Required action:
Copy out the data in full, keeping each line exactly as it reads.

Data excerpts
_ _ _ _
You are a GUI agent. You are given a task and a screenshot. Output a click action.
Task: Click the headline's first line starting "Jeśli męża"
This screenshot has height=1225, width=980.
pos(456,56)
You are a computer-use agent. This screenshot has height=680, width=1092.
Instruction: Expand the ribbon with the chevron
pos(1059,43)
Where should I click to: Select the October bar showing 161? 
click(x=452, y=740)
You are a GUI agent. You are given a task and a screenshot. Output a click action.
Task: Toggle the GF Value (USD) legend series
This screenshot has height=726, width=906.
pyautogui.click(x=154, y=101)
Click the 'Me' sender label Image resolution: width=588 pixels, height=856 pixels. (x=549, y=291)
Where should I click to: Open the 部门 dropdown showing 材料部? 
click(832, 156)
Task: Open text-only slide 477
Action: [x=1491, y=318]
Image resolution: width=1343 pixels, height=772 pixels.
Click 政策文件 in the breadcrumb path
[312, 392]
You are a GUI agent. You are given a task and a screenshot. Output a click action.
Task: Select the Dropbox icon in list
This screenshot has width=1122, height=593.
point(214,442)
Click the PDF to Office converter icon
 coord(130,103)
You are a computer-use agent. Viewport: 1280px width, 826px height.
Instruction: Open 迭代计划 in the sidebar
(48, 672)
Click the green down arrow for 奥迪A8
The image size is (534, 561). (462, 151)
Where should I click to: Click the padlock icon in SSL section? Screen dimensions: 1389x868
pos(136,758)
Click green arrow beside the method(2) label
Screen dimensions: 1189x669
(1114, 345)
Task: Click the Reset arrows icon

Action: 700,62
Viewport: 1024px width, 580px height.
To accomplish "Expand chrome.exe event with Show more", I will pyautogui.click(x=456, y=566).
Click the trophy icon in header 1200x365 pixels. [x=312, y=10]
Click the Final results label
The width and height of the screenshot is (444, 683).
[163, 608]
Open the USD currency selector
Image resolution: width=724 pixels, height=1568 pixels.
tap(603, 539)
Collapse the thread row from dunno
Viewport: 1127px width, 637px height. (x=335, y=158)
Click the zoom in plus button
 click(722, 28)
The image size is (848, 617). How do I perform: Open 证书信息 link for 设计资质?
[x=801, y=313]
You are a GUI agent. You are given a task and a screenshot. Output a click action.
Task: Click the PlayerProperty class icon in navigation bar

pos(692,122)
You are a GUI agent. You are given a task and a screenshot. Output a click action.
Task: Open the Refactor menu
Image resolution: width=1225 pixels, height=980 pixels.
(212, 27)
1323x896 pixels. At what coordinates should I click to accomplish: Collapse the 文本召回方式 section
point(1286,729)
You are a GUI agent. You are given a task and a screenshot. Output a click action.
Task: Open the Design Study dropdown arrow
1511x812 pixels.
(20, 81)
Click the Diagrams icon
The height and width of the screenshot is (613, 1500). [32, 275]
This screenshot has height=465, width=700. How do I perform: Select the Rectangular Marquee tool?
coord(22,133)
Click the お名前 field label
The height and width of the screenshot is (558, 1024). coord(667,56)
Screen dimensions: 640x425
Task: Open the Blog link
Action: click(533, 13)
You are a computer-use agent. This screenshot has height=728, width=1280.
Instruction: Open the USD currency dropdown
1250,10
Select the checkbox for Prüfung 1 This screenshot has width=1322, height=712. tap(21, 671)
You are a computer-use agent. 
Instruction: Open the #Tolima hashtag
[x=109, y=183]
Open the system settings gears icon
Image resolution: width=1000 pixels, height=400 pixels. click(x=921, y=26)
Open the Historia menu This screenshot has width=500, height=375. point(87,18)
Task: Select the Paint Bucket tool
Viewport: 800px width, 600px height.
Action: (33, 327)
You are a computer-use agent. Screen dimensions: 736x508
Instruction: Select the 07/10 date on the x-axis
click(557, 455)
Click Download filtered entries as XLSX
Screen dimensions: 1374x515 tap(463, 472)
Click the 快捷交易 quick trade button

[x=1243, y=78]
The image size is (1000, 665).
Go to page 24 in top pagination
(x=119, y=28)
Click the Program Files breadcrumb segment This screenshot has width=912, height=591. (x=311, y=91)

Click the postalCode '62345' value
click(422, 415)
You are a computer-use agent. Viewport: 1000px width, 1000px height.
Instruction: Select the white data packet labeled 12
_ _ _ _
Exercise output:
You are a GUI agent. You are given a task and a screenshot. Output a click action.
Task: Click the headline's first line starting "Jeśli męża"
This screenshot has height=1225, width=980.
pos(456,56)
You are a computer-use agent. This screenshot has height=680, width=1092.
Instruction: Expand the ribbon with the chevron
pos(1059,43)
Where should I click to: Select the October bar showing 161? 
click(x=452, y=740)
You are a GUI agent. You are given a task and a screenshot. Output a click action.
Task: Toggle the GF Value (USD) legend series
This screenshot has height=726, width=906.
pyautogui.click(x=154, y=101)
Click the 'Me' sender label Image resolution: width=588 pixels, height=856 pixels. (x=549, y=291)
Where should I click to: Open the 部门 dropdown showing 材料部? 
click(832, 156)
Task: Open text-only slide 477
Action: [x=1491, y=318]
Image resolution: width=1343 pixels, height=772 pixels.
Click 政策文件 in the breadcrumb path
[312, 392]
You are a GUI agent. You are given a task and a screenshot. Output a click action.
Task: Select the Dropbox icon in list
This screenshot has width=1122, height=593.
point(214,442)
Click the PDF to Office converter icon
 coord(130,103)
You are a computer-use agent. Viewport: 1280px width, 826px height.
Instruction: Open 迭代计划 in the sidebar
(48, 672)
Click the green down arrow for 奥迪A8
The image size is (534, 561). (462, 151)
Where should I click to: Click the padlock icon in SSL section? Screen dimensions: 1389x868
pos(136,758)
Click green arrow beside the method(2) label
Screen dimensions: 1189x669
(1114, 345)
Task: Click the Reset arrows icon

Action: 700,62
Viewport: 1024px width, 580px height.
To accomplish "Expand chrome.exe event with Show more", I will pyautogui.click(x=456, y=566).
Click the trophy icon in header 1200x365 pixels. [x=312, y=10]
Click the Final results label
The width and height of the screenshot is (444, 683).
[163, 608]
Open the USD currency selector
Image resolution: width=724 pixels, height=1568 pixels.
tap(603, 539)
Collapse the thread row from dunno
Viewport: 1127px width, 637px height. (x=335, y=158)
Click the zoom in plus button
 click(722, 28)
The image size is (848, 617). How do I perform: Open 证书信息 link for 设计资质?
[x=801, y=313]
You are a GUI agent. You are given a task and a screenshot. Output a click action.
Task: Click the PlayerProperty class icon in navigation bar

pos(692,122)
You are a GUI agent. You are given a task and a screenshot. Output a click action.
Task: Open the Refactor menu
Image resolution: width=1225 pixels, height=980 pixels.
(212, 27)
1323x896 pixels. At what coordinates should I click to accomplish: Collapse the 文本召回方式 section
point(1286,729)
You are a GUI agent. You are given a task and a screenshot. Output a click action.
Task: Open the Design Study dropdown arrow
1511x812 pixels.
(20, 81)
Click the Diagrams icon
The height and width of the screenshot is (613, 1500). [32, 275]
This screenshot has height=465, width=700. How do I perform: Select the Rectangular Marquee tool?
coord(22,133)
Click the お名前 field label
The height and width of the screenshot is (558, 1024). coord(667,56)
Screen dimensions: 640x425
Task: Open the Blog link
Action: click(533, 13)
You are a computer-use agent. This screenshot has height=728, width=1280.
Instruction: Open the USD currency dropdown
1250,10
Select the checkbox for Prüfung 1 This screenshot has width=1322, height=712. tap(21, 671)
You are a computer-use agent. 
Instruction: Open the #Tolima hashtag
[x=109, y=183]
Open the system settings gears icon
Image resolution: width=1000 pixels, height=400 pixels. click(x=921, y=26)
Open the Historia menu This screenshot has width=500, height=375. point(87,18)
Task: Select the Paint Bucket tool
Viewport: 800px width, 600px height.
Action: (33, 327)
You are a computer-use agent. Screen dimensions: 736x508
Instruction: Select the 07/10 date on the x-axis
click(557, 455)
Click Download filtered entries as XLSX
Screen dimensions: 1374x515 tap(463, 472)
Click the 快捷交易 quick trade button

[x=1243, y=78]
The image size is (1000, 665).
Go to page 24 in top pagination
(x=119, y=28)
Click the Program Files breadcrumb segment This screenshot has width=912, height=591. (x=311, y=91)

Click the postalCode '62345' value
click(422, 415)
You are a computer-use agent. Viewport: 1000px width, 1000px height.
Instruction: Select the white data packet labeled 12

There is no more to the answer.